#### Exercise:
Give again, word for word, every line below from the one that has "Click the Grade It Now button" through the one that has "Open the video settings gear icon", both included, and no others.

#### Data extracts:
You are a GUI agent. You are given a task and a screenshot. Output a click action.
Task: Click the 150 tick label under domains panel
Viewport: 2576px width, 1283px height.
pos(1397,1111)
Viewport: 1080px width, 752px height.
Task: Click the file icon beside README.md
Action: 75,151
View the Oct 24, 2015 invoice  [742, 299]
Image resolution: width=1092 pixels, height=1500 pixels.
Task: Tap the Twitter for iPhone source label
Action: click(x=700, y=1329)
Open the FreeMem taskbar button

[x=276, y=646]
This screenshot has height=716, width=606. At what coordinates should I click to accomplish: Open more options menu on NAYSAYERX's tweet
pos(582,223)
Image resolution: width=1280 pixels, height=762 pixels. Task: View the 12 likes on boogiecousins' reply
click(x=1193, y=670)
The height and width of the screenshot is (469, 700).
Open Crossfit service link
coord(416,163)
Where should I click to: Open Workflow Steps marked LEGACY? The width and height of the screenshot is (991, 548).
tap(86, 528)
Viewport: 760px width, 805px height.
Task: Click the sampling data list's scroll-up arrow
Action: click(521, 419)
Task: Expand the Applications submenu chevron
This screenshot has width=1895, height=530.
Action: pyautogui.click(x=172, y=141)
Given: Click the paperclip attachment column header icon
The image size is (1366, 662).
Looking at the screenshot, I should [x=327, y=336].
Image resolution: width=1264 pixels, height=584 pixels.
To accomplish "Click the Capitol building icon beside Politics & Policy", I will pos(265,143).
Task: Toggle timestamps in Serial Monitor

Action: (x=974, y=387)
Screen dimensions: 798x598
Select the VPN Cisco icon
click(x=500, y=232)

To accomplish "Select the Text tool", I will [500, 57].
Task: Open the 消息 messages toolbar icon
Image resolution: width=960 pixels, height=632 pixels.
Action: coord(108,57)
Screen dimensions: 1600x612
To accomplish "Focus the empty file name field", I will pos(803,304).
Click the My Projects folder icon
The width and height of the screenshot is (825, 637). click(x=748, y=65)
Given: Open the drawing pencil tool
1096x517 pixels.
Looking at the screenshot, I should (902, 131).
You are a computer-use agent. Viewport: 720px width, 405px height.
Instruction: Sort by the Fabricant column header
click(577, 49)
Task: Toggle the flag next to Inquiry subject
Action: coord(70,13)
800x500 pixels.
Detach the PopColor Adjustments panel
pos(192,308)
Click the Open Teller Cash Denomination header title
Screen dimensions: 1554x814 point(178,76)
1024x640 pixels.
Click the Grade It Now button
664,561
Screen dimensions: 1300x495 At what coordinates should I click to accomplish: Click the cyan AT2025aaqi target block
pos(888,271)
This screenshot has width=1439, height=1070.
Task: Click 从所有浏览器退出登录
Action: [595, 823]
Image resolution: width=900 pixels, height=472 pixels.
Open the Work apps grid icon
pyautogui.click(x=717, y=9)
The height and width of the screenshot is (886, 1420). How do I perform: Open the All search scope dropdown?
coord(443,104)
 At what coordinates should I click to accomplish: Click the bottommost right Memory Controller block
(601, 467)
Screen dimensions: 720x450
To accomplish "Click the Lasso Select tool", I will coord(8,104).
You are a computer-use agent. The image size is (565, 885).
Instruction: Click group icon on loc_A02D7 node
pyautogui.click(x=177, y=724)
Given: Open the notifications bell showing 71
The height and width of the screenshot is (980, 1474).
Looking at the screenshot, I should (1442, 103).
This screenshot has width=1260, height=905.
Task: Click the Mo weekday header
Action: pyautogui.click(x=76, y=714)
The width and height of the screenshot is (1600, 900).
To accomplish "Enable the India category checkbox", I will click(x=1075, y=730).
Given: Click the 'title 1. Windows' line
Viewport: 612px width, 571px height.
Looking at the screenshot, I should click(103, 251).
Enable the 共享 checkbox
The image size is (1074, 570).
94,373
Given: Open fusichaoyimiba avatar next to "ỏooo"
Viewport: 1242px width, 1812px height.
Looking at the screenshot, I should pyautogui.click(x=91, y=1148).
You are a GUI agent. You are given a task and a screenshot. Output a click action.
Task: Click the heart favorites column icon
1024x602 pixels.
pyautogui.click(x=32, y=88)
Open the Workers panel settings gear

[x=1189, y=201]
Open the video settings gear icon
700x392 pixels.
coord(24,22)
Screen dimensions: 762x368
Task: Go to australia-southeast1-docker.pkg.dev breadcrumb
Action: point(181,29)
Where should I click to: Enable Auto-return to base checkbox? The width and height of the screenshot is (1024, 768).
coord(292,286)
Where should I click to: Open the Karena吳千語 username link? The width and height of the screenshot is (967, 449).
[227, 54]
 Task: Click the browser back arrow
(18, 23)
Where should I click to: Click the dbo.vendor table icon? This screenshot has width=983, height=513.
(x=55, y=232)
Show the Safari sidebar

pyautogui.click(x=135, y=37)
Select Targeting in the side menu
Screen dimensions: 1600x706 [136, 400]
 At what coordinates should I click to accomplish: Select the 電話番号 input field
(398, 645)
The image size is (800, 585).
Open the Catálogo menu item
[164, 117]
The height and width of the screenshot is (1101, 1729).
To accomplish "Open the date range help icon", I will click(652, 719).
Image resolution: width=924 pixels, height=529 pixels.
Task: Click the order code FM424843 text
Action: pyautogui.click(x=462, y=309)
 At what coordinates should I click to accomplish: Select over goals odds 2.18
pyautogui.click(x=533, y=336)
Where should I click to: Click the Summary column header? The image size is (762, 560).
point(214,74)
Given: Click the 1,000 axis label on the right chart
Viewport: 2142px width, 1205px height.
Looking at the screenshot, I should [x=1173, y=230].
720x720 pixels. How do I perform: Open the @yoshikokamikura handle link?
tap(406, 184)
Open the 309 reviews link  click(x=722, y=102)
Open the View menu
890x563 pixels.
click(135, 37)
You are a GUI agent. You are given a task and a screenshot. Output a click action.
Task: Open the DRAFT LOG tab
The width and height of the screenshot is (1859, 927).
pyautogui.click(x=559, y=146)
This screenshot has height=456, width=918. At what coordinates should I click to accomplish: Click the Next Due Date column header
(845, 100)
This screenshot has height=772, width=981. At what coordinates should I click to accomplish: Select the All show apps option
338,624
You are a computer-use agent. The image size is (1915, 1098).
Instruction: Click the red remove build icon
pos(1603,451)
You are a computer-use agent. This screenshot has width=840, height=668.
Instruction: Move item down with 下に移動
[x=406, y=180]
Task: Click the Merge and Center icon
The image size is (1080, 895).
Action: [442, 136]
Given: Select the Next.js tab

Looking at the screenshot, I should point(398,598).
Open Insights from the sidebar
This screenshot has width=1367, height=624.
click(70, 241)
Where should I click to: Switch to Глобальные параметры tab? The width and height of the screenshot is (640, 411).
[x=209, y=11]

#### Solution to this exercise:
Click the Grade It Now button
664,561
Screen dimensions: 1300x495 At what coordinates should I click to accomplish: Click the cyan AT2025aaqi target block
pos(888,271)
This screenshot has width=1439, height=1070.
Task: Click 从所有浏览器退出登录
Action: [595, 823]
Image resolution: width=900 pixels, height=472 pixels.
Open the Work apps grid icon
pyautogui.click(x=717, y=9)
The height and width of the screenshot is (886, 1420). How do I perform: Open the All search scope dropdown?
coord(443,104)
 At what coordinates should I click to accomplish: Click the bottommost right Memory Controller block
(601, 467)
Screen dimensions: 720x450
To accomplish "Click the Lasso Select tool", I will coord(8,104).
You are a computer-use agent. The image size is (565, 885).
Instruction: Click group icon on loc_A02D7 node
pyautogui.click(x=177, y=724)
Given: Open the notifications bell showing 71
The height and width of the screenshot is (980, 1474).
Looking at the screenshot, I should (1442, 103).
This screenshot has width=1260, height=905.
Task: Click the Mo weekday header
Action: pyautogui.click(x=76, y=714)
The width and height of the screenshot is (1600, 900).
To accomplish "Enable the India category checkbox", I will click(x=1075, y=730).
Given: Click the 'title 1. Windows' line
Viewport: 612px width, 571px height.
Looking at the screenshot, I should click(103, 251).
Enable the 共享 checkbox
The image size is (1074, 570).
94,373
Given: Open fusichaoyimiba avatar next to "ỏooo"
Viewport: 1242px width, 1812px height.
Looking at the screenshot, I should pyautogui.click(x=91, y=1148).
You are a GUI agent. You are given a task and a screenshot. Output a click action.
Task: Click the heart favorites column icon
1024x602 pixels.
pyautogui.click(x=32, y=88)
Open the Workers panel settings gear

[x=1189, y=201]
Open the video settings gear icon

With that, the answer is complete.